* Entries provided:
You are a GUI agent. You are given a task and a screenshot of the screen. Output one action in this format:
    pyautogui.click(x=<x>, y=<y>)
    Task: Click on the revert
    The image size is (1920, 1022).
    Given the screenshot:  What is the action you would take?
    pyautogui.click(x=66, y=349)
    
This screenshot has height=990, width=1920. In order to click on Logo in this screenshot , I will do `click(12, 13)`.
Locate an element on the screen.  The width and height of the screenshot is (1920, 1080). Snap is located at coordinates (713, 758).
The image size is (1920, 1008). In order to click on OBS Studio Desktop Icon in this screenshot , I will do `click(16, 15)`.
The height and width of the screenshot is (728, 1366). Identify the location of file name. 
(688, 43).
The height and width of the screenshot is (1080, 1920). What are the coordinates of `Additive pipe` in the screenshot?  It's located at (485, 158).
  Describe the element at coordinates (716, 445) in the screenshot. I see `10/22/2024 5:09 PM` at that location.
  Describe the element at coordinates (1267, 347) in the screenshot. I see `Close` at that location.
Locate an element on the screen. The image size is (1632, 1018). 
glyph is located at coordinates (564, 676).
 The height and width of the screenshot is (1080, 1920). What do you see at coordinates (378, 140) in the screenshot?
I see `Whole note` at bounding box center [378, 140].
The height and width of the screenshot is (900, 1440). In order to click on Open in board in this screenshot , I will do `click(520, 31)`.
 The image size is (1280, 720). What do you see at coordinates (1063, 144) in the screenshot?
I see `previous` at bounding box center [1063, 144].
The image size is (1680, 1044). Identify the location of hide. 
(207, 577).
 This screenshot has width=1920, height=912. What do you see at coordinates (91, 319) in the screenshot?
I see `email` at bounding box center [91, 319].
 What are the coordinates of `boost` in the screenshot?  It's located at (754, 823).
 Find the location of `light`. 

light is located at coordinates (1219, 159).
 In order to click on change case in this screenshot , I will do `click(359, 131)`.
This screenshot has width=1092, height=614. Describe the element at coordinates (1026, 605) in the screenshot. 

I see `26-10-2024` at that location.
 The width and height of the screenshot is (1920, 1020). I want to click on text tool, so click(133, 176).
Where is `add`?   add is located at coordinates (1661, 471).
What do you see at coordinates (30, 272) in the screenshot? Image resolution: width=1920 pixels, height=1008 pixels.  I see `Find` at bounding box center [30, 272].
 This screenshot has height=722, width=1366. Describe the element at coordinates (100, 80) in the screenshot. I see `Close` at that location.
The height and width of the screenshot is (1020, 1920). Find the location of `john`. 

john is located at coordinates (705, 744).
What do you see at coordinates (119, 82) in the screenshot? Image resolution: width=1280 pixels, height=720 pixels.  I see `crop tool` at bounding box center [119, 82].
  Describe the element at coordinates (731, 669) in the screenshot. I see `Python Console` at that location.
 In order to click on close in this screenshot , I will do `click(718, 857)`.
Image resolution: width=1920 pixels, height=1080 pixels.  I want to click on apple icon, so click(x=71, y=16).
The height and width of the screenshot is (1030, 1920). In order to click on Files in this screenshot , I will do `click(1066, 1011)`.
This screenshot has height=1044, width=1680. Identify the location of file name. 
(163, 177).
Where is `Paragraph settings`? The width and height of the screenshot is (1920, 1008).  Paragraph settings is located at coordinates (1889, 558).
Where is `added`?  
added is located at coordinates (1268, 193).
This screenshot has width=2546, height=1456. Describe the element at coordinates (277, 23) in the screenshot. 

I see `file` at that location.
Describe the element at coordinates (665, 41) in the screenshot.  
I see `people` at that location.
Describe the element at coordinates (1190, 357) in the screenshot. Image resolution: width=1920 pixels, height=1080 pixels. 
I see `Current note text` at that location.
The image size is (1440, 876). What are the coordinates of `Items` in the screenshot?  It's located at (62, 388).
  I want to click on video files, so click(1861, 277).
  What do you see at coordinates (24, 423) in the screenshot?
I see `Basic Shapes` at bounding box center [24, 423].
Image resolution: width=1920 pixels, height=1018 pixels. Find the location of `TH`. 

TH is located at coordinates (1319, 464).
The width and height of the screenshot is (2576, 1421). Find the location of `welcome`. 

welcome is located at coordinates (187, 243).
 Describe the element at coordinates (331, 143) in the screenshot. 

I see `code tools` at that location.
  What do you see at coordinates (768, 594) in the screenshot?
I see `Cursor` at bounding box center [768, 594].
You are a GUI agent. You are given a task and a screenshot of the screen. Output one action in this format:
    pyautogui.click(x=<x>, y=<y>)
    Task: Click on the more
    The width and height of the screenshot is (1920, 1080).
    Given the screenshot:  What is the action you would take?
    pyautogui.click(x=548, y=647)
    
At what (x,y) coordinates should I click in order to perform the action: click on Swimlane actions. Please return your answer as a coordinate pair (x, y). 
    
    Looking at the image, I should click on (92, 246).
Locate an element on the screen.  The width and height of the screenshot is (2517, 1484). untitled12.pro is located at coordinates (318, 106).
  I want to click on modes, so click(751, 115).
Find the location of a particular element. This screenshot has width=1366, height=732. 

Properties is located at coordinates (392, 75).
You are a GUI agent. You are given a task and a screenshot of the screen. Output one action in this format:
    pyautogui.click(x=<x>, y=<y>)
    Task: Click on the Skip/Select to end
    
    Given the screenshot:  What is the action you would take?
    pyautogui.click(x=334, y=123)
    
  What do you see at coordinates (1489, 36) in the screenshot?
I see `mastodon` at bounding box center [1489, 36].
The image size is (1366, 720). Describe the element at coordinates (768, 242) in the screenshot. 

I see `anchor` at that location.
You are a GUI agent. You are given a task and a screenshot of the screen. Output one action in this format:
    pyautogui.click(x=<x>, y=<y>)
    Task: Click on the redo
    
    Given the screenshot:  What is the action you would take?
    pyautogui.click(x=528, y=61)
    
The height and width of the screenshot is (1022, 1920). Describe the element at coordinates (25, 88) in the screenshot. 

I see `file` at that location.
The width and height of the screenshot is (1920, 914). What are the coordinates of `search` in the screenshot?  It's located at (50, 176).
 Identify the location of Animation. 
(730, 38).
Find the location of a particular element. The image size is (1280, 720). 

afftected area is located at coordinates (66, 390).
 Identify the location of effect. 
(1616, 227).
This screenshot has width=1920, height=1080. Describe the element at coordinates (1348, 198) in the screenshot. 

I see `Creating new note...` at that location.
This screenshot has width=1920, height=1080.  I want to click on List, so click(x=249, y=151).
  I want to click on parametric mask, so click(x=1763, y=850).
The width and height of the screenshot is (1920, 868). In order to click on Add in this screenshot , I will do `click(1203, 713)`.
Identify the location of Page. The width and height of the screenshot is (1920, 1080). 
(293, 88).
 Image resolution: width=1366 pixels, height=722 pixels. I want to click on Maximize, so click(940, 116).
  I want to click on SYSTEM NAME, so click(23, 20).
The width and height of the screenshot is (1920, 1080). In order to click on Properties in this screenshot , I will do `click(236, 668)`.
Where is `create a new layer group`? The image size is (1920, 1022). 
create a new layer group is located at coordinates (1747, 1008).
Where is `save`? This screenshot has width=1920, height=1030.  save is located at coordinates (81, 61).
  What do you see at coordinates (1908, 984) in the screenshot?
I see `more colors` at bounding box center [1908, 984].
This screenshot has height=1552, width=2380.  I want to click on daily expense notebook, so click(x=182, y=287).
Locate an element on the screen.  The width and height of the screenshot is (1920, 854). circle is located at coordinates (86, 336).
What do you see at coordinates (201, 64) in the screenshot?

* What the exercise asks:
Copy the data above without any change, starting with the line that contains "The width and height of the screenshot is (1920, 1080). In" and going on through the line that contains "coordinates (81, 61).".

* The reply:
The width and height of the screenshot is (1920, 1080). In order to click on Properties in this screenshot , I will do `click(236, 668)`.
Where is `create a new layer group`? The image size is (1920, 1022). 
create a new layer group is located at coordinates (1747, 1008).
Where is `save`? This screenshot has width=1920, height=1030.  save is located at coordinates (81, 61).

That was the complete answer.